I dunno either. Just adding to the confusion
Yeah, I’m wondering if it’s a combo of tense shoulders and trying to ride a road bike on gravel. I’m on 28c knobbies with about 35/45 psi front/back. No, I did not have this issue on my gravel bike…at least, that I can recall. I bent the frame on my kickr a few months back, so I haven’t ridden it in a bit.
@Katie_Murphy This is what came to mind for me as well given that it occurs over a certain period of time. How well your frame and tires take or don’t take bumps could certainly be a contributor.
That said if you are not doing two days a week of core work then try scheduling it in. Even if that is not the root of the problem, core work will always help your overall performance on the bike and it is something that you can do every other day without getting too far in the red.
Wow, that must have been quite the workout!
Yes, that’s what it was. Not me doing something stupid…nope.
I’ve been riding gravel on weekends on my gravel bike for 14 months now. I’m still getting sore upper back/interscapular pain during prolonged gravel rides. Anything above 4h usually gives me discomfort unless its an easy zone 2 long ride. What really helped is the regular core exercises. I think I can get it even better if I start doing regular pushups. It’s the combination of the unnecessary habitual tension, bumpy terrain and the weak muscles. I have a proper gravel bike with 42-45mm tyres running at 26-29psi (front) paired with suspension stem. It still gets me at 5th, 6th hour.
I get the same problem on my road bike. Poor upper body strength may be the source as I am shockingly bad at push ups etc
Another thing might be handlebar size. My bike fit told me I needed narrower bars. I haven’t stumped up for them yet but changing positions of my hands regularly on a long ride does help
Definitely recommend using SYSTM Strength. You can add it as a Cross-Training plan and if you are brand new start at Level 1. Strengthening your posterior chain is critical for becoming a strong and healthy cyclist. I am also a big fan of the 12 Minute Foundation Training
strength is helpful. also suggest to check fit even if the dimensions seem similar.
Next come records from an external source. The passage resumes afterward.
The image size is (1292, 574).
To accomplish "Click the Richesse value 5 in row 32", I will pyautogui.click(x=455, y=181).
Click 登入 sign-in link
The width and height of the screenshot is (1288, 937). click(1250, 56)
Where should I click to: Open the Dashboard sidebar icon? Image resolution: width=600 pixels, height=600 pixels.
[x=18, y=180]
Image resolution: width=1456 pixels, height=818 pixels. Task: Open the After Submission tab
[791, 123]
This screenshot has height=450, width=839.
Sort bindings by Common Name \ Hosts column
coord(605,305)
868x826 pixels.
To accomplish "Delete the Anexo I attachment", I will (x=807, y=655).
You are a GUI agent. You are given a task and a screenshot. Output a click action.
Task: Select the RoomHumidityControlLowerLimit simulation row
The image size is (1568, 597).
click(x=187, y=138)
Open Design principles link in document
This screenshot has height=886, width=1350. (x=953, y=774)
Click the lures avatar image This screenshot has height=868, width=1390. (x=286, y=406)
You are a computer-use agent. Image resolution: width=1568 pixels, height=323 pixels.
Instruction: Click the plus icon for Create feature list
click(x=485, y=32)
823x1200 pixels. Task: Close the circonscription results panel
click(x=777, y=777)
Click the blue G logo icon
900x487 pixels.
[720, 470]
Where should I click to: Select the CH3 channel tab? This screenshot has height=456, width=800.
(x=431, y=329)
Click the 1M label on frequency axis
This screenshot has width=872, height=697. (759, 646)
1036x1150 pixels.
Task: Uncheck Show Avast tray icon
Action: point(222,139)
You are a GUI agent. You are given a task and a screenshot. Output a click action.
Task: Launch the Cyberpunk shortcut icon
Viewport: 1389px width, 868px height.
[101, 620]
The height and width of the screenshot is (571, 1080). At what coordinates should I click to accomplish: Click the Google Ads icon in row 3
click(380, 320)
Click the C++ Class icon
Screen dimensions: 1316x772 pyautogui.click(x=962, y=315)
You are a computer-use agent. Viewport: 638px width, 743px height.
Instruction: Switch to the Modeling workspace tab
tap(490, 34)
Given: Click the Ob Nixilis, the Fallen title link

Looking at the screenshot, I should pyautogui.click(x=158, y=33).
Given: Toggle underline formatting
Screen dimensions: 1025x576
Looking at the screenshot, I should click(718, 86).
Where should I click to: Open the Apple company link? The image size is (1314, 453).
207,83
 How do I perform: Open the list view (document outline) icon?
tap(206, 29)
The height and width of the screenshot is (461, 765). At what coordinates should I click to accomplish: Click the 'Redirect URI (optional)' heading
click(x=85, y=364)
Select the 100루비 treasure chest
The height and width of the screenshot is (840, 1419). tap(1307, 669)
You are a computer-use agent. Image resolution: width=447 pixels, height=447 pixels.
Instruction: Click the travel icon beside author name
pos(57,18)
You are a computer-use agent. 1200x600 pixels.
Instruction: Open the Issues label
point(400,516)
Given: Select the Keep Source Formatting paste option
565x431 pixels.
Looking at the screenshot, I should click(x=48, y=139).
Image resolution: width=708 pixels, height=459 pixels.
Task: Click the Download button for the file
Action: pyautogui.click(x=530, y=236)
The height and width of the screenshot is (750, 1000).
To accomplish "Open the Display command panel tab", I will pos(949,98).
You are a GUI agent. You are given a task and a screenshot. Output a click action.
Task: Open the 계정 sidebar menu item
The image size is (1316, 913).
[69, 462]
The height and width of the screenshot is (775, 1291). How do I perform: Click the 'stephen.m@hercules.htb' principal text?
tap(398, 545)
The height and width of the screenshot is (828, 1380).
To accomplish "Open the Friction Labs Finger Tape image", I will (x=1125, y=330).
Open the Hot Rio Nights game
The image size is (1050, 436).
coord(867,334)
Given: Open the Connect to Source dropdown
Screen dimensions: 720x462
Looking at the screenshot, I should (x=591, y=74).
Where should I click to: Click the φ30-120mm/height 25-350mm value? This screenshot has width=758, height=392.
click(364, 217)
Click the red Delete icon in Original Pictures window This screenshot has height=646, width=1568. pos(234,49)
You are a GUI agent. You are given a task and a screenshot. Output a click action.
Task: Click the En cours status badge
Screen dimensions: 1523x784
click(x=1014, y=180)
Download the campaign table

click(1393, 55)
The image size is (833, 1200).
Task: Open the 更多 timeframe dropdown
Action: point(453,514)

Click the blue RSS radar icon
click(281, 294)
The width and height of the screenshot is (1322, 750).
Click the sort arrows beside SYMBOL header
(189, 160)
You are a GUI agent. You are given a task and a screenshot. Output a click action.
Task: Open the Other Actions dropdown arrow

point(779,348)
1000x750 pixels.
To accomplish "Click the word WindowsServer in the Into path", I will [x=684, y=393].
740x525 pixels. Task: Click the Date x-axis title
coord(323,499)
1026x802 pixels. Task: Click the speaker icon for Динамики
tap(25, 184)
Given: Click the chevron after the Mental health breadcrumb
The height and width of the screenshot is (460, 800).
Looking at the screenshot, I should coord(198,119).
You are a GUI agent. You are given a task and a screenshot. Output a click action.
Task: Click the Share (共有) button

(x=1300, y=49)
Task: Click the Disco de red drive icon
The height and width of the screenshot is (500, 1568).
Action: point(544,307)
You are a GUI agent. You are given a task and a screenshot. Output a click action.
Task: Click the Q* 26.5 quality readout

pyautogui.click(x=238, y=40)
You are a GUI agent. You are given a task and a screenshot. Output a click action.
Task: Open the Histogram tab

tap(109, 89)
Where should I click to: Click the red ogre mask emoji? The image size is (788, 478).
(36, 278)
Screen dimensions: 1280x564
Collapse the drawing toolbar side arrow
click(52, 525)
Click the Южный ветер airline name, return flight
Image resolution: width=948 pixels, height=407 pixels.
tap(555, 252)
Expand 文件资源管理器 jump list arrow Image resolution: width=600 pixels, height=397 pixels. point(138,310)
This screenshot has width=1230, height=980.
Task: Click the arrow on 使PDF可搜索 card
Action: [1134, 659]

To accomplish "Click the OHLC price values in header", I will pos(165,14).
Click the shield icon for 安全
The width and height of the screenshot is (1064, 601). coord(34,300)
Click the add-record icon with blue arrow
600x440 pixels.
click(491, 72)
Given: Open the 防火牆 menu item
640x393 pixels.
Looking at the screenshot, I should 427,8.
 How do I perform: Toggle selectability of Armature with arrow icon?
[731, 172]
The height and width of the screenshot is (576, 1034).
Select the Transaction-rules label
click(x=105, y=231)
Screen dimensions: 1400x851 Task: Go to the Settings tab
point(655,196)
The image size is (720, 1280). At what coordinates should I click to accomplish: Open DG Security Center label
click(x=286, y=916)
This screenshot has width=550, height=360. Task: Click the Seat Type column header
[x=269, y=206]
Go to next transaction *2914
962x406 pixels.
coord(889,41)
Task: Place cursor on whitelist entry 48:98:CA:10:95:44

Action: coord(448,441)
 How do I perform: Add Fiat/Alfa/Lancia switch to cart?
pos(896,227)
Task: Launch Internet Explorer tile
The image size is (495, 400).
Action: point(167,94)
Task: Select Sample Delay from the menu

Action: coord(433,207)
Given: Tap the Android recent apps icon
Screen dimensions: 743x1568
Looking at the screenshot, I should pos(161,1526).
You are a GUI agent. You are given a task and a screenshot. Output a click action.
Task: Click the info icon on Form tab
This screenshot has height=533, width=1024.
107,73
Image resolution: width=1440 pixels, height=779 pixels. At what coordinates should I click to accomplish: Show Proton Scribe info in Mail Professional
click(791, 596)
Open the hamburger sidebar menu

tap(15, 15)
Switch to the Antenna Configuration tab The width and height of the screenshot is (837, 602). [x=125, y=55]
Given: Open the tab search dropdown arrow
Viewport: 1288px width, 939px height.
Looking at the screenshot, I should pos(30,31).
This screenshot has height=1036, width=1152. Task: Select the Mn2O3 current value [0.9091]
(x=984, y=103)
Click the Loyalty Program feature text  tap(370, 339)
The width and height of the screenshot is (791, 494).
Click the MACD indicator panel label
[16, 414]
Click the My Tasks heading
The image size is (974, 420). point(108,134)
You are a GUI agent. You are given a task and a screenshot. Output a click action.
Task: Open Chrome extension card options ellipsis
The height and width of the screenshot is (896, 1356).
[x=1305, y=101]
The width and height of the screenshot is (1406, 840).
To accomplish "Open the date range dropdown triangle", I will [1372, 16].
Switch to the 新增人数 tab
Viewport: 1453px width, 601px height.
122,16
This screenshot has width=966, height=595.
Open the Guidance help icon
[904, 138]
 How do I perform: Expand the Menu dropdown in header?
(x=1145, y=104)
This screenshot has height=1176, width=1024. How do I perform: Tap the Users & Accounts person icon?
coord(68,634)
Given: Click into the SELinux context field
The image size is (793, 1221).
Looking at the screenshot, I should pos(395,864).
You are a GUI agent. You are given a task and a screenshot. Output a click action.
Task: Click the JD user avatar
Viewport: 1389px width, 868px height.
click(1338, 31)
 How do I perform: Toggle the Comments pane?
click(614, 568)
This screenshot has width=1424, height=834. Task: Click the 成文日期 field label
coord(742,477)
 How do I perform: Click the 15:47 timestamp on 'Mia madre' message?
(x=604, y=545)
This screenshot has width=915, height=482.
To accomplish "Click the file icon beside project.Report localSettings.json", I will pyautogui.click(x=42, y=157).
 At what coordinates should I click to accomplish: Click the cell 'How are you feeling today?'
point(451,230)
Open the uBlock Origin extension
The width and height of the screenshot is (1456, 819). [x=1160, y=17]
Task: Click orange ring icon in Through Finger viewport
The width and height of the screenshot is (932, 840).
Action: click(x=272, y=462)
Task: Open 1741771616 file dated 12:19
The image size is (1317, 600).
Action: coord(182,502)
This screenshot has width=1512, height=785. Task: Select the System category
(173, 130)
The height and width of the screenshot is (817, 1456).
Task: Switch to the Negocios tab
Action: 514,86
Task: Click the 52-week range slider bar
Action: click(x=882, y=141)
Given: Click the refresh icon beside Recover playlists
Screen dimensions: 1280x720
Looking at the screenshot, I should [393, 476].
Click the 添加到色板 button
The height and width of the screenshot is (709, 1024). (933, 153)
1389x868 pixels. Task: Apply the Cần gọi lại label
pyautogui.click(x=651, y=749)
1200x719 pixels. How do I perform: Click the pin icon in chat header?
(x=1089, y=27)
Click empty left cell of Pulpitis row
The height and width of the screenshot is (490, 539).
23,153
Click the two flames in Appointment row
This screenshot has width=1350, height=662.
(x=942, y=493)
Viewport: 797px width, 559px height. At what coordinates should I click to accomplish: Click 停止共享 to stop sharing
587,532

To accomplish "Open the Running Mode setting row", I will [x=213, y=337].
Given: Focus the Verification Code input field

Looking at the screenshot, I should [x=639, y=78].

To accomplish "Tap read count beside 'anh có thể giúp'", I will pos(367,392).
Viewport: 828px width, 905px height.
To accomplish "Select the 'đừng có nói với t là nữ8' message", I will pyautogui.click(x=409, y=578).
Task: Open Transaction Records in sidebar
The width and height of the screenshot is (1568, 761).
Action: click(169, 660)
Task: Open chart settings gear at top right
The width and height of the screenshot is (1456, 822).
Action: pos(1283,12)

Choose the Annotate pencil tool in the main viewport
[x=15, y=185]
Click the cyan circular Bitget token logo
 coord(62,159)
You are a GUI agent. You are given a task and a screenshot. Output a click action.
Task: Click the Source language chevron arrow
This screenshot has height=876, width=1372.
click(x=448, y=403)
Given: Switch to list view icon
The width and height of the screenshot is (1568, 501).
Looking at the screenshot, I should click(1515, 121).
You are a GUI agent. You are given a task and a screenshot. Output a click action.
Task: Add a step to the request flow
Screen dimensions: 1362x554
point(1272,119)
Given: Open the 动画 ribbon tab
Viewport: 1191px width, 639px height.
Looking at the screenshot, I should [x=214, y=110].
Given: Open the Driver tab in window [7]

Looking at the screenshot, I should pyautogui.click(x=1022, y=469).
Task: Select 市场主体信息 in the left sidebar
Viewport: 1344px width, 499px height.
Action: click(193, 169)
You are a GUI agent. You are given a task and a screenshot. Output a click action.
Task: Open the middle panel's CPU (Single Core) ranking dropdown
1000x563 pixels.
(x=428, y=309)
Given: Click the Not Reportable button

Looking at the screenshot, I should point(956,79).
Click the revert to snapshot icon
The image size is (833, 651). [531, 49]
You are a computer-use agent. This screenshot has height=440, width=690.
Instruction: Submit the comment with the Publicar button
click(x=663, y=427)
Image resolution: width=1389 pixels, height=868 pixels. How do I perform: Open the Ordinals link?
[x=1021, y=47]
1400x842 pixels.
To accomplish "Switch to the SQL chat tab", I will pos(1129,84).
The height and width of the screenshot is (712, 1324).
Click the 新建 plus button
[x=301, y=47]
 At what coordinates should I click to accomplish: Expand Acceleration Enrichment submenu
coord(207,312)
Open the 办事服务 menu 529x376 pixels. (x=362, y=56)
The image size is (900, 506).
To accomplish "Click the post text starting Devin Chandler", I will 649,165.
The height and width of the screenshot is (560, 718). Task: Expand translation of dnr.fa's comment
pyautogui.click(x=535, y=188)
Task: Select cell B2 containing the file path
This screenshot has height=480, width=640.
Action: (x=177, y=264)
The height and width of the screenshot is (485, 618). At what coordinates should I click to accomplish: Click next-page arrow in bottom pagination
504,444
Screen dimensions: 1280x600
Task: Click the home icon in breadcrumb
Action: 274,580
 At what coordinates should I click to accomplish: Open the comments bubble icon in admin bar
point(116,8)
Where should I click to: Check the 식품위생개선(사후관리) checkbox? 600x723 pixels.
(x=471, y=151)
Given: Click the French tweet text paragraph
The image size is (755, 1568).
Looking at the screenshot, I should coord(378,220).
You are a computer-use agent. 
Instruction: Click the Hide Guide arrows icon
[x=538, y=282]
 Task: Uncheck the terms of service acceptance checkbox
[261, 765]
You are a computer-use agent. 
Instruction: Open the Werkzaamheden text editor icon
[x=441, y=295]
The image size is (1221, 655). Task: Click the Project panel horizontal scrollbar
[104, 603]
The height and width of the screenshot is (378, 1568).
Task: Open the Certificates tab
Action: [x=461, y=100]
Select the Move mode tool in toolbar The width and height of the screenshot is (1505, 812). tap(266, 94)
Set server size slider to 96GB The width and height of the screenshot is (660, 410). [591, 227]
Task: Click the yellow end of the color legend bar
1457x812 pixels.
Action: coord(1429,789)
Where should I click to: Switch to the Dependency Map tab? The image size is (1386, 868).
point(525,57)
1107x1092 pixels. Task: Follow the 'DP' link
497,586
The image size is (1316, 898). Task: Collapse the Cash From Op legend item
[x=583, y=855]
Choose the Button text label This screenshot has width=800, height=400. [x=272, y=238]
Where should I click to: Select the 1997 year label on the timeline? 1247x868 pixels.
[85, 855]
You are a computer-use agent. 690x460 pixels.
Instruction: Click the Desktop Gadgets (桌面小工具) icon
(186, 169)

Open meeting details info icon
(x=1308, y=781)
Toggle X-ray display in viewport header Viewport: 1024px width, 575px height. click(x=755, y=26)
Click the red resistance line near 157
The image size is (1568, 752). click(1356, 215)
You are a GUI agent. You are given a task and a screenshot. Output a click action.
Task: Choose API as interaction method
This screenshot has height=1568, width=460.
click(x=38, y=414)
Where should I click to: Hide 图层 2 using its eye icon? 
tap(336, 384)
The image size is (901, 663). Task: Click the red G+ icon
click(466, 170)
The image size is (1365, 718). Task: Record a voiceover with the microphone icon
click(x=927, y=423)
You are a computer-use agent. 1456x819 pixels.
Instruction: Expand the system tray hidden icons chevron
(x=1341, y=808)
There can be unexpected culprits, like a saddle that’s two narrow giving you fewer acceptable hip-rotation positions, different cleat position between your road shoes and mtb shoes that gives a slightly longer effective pedal stroke, etc.
Agreed on this. Perhaps good to do a basic bike fit again.
But there are other factors at play which the others have mentioned like tyre pressure, handle bar width, stem length, stem height, saddle to handle bar drop, fore and aft position of the saddle, cleat position or even just poor body posture.